RE: What were Jesus and early Christians like?
March 1, 2015 at 1:15 pm
(This post was last modified: March 1, 2015 at 1:18 pm by Anomalocaris.)
(March 1, 2015 at 11:46 am)Parkers Tan Wrote:(March 1, 2015 at 6:48 am)Chuck Wrote: One wonders whether inshallah is the direct menifestation of preservation of a certain brutal fatalism that might have prevailed amongst the pre-Islamic Bedouin society with their marginal wondering existence and internecine tribal warfare. This would make it a different thing from Calvinism, which is a Christian theologically derived thing with tenuous connection to pre-Christian social and moral norms.
I agree that conceptually they're probably disparate, each with a unique origin.
I also think that the harshness of the desert probably did impose a harsh sociocultural outlook, including the idea thattaking care of someone who appears doomed might be a frivolous waste of the clan's limited resources. Whether that morphed into inshallah or not is beyond my reckoning.

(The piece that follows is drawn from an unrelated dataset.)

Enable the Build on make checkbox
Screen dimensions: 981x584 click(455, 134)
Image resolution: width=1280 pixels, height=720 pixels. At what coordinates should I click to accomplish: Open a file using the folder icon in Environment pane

I think the ideals of islam has hewed close to the ethics of patriarchical tribal mob living strained and marginal existences in hostile land, and permanently engaged in vicious internecine conflicts. When stressed, it falls back to the principle that freedom of thought and experimentation that does not contribute to social control and to prevailing in internecine conflicts is an unaffordable luxury. This may be part of the reason why bulk of societies under its sway, when confronted with the superiority of modernity, has adopted so poorly, one might say uniquely poorly, to modernity in commerce, industry, politics, and technology.